If you haven’t tasted Pure Vermont Maple Syrup on pancakes, you are surely in for a treat! There is simply no comparison with those “maple flavored” syrups that you find in the supermarkets, with ingredient labels with names of chemicals that you can’t pronounce. What better way to enjoy the real thing than by serving it over real homemade pancakes or as an ingredient in old-fashioned New England recipe. We hope that you enjoy these recipes that have been handed down in the Harlow Family for four generations!

Maple Baked Beans

  • 2 lb Dried Soldier Beans
  • 1/2 lb. salt pork
  • 1/4 cup sugar
  • 1/2 – 2/3 cup Vermont Maple Syrup
  • 2 teaspoons dry mustard
  • 1/2 teaspoon pepper
  • dash of salt
  • 1 medium onion (optional)

Pick over the beans and soak them overnight in cold water. In the morning, parboil the beans until the skins crack when blown upon. If an onion is used, cut in quarters and put in bottom of bean pot. Add the parboiled beans. Cut through the rind of the salt pork to a depth of ½ inch, and place the pork on top of the beans. Mix in the sugar, maple syrup, mustard, pepper and salt with 1 pint of boiling water. Pour this over the beans and pork. If necessary, add more boiling water to cover. Bake at 300 degrees F. for 6 hours or more, adding more boiling water as the beans cook. Serve with steamed brown bread or hot Johnny Cake.

Maple Cream

Pure Vermont Maple Cream is produced by heating maple syrup, cooling, then stirring until a creamy thick consistency yields a spread that is excellent on toast, doughnuts or when used as a frosting.

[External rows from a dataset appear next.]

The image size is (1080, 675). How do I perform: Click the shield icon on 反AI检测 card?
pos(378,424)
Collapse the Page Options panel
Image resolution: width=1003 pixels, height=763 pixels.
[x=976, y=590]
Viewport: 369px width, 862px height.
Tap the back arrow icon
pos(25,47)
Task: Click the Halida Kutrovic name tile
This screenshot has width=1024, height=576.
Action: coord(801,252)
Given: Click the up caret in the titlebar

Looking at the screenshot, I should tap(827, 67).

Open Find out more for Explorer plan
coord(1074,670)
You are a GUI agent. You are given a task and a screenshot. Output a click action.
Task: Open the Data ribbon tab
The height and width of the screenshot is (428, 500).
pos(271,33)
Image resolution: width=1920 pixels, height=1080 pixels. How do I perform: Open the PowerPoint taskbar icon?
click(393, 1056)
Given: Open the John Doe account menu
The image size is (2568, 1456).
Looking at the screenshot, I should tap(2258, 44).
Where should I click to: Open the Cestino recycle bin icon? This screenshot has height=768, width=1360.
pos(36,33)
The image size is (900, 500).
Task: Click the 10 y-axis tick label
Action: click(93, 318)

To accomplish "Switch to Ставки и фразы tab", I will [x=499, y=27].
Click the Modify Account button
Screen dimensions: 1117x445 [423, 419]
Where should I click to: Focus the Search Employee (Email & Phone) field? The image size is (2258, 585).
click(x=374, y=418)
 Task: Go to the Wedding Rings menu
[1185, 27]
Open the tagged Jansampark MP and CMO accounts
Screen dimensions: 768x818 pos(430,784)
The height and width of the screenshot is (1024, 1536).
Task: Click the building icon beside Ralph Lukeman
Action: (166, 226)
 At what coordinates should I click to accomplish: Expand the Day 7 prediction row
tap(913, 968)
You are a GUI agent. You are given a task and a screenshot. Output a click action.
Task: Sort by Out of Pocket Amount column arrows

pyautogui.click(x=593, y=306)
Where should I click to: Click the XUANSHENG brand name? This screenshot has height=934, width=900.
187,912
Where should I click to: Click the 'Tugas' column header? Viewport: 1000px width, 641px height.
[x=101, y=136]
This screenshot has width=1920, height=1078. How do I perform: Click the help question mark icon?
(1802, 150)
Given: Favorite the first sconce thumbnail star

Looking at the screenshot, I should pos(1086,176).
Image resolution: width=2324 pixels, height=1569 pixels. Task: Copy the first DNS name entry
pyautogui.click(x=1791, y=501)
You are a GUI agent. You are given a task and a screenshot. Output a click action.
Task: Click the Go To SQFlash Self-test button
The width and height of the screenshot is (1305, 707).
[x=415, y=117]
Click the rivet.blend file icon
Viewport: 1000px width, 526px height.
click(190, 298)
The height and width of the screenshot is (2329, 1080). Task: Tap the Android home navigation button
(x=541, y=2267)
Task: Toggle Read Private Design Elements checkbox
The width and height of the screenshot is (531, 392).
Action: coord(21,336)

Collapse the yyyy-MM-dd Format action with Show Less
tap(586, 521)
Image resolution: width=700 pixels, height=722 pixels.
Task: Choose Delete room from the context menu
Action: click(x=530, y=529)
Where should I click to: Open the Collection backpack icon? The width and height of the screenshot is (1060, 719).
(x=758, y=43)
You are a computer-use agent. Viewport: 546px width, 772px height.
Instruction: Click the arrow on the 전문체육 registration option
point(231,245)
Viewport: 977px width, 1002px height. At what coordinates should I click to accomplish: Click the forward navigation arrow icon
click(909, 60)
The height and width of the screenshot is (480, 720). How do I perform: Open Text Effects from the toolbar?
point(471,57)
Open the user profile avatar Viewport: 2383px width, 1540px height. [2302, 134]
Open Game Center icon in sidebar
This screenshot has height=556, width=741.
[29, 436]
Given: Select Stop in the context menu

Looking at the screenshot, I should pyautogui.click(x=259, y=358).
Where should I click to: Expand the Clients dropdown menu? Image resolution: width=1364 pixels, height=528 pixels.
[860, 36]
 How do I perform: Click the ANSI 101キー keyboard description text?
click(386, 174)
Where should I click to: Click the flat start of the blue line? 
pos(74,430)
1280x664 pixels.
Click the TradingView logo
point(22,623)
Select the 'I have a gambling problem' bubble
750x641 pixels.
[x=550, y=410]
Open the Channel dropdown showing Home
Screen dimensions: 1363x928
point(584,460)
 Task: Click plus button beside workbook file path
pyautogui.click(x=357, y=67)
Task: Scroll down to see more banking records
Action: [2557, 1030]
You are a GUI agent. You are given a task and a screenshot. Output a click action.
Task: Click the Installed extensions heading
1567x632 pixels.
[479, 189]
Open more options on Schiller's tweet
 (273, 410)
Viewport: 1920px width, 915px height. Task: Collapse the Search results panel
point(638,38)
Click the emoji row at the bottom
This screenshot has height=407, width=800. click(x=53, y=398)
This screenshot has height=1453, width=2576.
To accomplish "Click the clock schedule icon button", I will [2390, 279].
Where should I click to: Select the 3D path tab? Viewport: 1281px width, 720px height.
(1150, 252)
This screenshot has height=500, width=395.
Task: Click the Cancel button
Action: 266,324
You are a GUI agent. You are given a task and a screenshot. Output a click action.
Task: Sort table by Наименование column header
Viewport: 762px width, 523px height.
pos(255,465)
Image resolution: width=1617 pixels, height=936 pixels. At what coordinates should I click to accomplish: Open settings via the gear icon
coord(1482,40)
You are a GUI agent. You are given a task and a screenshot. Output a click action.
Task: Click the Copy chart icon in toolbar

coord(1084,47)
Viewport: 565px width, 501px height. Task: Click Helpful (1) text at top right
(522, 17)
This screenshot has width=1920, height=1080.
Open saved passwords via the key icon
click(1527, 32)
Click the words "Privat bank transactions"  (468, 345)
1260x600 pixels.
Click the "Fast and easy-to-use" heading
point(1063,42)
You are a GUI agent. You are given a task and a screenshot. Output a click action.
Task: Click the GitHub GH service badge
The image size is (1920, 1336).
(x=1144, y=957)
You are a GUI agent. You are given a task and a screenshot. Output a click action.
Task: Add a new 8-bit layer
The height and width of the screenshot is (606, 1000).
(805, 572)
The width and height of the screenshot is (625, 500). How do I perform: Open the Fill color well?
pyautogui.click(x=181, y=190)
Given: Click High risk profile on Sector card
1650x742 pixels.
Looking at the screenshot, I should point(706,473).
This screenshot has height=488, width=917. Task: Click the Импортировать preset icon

Heat syrup to about 232 degrees F. Pour unstirred syrup into a cold pan and put pan into sink with cold water beneath. When cool (about 70 degrees), stir with a wooden paddle or large wooden spoon without any interruption of beat until waxy gloss begins to disappear, and the batch is barely fluid enough to run. Pour immediately into glass containers.

Maple Candy

Pure Vermont Maple Candy is made by further cooking the maple syrup without any other ingredient, and pouring syrup into molds.

Do this in small batches, no more than a quart at a time. Heat the syrup to about 243 degrees F., remove from the heat and begin stirring the hot, thick syrup immediately. Continue stirring until you see the color become slightly lighter, and the batch barely begins to stiffen. Pour the partly crystallized syrup into molds to harden.